Call it a Church Committee 2.0 — something we want to avoid.

Retired National Security Agency, CIA, and FBI officials remember well the searing experience that investigation had on their operations. In 1975, Sen. Frank Church dragged out dirty laundry before the klieg lights of a Senate hearing room — from domestic political surveillance to LSD mind experiments on hapless victims to covert assassination programs.

Some of what the Church Committee revealed needed airing. Importantly, it paved the way for the 1978 enactment of the Foreign Intelligence Surveillance Act, which governs national security surveillance. (Imagine what former FBI Director James Comey and his crew might have done without these constraints?) But few would dispute that the process disrupted operations and hurt agents’ morale.
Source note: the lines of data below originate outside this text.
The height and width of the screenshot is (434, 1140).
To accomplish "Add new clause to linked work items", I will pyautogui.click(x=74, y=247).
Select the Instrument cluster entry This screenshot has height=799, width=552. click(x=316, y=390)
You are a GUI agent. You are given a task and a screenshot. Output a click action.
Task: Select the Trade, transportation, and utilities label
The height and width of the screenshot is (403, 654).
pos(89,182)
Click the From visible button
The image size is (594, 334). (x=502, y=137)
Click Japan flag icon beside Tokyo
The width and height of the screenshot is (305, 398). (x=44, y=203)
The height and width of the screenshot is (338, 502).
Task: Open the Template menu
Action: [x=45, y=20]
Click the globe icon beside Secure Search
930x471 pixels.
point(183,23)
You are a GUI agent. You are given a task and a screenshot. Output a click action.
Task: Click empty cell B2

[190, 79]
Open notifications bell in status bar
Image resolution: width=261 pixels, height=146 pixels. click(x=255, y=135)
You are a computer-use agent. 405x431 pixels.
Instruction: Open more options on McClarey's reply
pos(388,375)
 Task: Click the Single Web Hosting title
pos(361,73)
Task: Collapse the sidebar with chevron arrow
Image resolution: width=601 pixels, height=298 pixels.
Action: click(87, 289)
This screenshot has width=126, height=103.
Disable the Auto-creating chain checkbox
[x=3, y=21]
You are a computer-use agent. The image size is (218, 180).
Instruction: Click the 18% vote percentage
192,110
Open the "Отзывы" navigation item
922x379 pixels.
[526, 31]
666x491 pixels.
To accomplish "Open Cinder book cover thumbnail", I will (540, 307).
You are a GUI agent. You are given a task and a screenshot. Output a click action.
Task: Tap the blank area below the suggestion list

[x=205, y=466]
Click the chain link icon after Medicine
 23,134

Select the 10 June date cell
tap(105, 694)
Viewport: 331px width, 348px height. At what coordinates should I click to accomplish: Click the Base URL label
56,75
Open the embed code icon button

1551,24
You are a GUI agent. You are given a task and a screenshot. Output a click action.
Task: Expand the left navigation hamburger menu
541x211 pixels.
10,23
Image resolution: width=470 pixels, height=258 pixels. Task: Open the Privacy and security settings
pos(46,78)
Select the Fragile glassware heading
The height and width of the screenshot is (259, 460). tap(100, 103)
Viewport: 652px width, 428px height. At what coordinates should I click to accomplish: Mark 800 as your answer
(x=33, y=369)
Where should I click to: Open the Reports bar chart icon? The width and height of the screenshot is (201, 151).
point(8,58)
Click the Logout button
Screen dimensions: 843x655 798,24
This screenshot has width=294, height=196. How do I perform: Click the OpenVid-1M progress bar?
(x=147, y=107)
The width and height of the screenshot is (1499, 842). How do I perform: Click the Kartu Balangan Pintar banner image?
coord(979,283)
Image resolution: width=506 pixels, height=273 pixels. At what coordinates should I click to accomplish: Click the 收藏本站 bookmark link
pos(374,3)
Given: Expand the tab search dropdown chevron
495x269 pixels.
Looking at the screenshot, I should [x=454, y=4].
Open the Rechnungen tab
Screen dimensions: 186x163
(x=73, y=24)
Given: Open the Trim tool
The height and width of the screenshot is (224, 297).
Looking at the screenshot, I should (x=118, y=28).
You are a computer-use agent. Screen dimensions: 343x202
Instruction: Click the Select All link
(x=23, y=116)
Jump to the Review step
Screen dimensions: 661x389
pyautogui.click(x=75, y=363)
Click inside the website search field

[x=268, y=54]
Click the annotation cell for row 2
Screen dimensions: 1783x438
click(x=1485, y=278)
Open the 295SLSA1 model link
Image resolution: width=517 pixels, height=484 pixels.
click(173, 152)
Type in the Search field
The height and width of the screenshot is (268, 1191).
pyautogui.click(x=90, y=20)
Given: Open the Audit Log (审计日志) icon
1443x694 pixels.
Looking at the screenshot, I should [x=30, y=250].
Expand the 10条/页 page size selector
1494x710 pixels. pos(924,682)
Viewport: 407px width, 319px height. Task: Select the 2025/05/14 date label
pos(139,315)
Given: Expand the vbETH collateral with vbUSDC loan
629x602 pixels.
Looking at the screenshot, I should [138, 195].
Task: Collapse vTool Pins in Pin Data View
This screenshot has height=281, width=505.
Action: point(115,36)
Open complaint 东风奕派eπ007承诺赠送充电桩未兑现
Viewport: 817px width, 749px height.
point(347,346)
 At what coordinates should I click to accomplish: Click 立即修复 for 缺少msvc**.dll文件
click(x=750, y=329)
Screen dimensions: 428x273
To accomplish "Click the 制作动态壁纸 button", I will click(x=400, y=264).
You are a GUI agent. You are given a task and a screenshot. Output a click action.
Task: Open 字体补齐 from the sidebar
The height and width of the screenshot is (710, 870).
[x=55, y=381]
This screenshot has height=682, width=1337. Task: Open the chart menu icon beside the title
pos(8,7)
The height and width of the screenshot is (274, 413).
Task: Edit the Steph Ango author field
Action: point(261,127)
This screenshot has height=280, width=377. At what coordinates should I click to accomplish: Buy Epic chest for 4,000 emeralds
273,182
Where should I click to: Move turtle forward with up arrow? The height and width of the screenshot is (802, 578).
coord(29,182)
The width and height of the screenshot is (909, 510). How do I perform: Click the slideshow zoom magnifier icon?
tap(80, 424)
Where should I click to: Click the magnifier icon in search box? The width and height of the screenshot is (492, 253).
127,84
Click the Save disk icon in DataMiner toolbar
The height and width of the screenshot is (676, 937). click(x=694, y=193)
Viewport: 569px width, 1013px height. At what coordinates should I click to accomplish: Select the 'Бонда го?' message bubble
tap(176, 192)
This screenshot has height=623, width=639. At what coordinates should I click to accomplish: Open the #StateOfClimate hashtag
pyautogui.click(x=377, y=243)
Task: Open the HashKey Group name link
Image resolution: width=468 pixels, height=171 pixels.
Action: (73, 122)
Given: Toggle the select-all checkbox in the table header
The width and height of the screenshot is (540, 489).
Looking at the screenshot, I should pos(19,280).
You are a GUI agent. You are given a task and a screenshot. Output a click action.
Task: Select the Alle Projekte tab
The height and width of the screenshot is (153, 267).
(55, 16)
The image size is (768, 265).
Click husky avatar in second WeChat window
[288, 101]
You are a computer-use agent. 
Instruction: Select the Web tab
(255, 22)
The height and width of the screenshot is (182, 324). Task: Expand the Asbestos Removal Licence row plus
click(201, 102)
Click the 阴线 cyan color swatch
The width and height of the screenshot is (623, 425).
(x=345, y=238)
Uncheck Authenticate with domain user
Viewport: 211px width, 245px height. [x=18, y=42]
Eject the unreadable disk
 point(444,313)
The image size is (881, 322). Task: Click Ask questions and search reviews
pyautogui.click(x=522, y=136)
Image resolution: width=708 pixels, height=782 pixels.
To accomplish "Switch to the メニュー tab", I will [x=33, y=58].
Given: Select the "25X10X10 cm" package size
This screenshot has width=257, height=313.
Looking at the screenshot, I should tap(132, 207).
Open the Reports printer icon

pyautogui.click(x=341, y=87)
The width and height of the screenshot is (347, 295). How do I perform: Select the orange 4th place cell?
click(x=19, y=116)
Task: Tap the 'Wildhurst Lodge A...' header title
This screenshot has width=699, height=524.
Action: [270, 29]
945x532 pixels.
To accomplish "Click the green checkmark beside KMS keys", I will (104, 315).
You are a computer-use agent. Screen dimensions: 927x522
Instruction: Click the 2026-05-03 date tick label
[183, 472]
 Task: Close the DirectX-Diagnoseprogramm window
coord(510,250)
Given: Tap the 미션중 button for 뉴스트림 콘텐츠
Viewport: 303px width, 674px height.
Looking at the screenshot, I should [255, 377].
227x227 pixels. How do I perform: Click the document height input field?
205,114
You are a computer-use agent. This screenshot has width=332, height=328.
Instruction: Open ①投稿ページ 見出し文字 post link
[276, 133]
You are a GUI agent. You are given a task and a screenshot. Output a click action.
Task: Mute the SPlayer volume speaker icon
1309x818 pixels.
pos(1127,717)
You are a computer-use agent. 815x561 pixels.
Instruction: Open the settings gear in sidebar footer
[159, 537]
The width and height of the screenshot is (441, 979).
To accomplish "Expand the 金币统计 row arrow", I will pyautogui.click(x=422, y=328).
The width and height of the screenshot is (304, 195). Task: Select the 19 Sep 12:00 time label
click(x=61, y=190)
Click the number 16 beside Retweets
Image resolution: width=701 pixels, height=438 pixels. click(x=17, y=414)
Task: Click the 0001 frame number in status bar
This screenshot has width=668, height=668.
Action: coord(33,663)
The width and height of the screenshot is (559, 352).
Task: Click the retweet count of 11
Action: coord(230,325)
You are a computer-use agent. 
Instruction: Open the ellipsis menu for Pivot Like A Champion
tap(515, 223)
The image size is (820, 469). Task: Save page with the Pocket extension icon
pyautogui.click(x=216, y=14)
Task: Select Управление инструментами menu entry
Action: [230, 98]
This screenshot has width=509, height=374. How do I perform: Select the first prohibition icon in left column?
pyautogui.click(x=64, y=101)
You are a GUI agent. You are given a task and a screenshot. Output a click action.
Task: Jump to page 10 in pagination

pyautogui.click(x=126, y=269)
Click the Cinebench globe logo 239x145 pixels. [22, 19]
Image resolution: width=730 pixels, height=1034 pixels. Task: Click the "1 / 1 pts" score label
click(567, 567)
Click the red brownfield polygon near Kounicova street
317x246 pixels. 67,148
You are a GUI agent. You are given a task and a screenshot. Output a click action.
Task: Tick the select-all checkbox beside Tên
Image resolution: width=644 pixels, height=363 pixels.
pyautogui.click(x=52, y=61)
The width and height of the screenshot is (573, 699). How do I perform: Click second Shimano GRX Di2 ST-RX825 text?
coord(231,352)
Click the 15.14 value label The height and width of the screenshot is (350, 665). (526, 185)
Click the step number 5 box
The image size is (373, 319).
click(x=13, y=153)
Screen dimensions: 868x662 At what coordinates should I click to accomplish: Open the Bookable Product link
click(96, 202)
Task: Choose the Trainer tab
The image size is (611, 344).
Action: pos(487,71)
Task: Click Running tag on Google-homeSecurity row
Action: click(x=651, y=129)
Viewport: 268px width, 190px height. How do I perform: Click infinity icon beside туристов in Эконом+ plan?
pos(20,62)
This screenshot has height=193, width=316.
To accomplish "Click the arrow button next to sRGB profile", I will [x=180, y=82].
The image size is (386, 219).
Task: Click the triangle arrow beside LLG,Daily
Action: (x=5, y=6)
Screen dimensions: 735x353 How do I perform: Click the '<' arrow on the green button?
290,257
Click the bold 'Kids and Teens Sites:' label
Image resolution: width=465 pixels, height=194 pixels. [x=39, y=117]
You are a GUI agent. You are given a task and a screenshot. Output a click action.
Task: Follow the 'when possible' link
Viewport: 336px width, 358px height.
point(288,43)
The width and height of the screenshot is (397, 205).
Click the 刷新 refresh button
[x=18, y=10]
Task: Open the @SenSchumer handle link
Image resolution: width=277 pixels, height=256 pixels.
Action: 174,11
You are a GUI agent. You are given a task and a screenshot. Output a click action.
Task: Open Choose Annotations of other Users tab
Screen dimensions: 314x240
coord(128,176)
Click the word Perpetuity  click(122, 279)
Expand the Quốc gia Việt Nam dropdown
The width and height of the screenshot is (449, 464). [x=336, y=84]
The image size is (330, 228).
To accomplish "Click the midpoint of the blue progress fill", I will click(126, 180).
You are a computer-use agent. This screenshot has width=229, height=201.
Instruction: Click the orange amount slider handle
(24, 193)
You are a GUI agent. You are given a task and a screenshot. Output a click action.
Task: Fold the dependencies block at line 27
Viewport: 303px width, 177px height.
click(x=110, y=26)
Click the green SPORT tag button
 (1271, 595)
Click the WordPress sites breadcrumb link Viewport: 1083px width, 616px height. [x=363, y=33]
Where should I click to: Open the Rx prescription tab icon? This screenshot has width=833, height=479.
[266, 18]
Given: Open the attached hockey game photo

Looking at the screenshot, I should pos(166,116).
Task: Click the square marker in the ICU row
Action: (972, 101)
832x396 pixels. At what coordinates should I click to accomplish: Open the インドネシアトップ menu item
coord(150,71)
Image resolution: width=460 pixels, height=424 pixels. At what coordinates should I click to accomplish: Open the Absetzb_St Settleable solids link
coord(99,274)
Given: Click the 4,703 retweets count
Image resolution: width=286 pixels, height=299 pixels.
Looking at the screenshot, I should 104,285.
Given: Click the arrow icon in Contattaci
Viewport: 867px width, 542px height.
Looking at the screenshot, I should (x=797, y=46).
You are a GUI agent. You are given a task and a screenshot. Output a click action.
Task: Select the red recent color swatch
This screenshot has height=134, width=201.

Some believe it compromised operations and the effectiveness of U.S. intelligence for years.

In the aftermath of the Sept. 11, 2001, attacks, the Bush administration and Congress chose to reinvest extraordinary trust in the agencies, believing the post-Church agencies would approach their duties with restraint and professionalism.

Then came the Snowden leaks revealing that NSA was hoovering up phone records. From the conservative Rep. Jim Sensenbrenner to the liberal Sen. Patrick Leahy, members of Congress were accusing the agencies of acting outside the Constitution.

The result was the USA Freedom Act of 2015, meant to add constitutional guardrails to intelligence programs.

But apparently, that was not enough. Since then, much has happened.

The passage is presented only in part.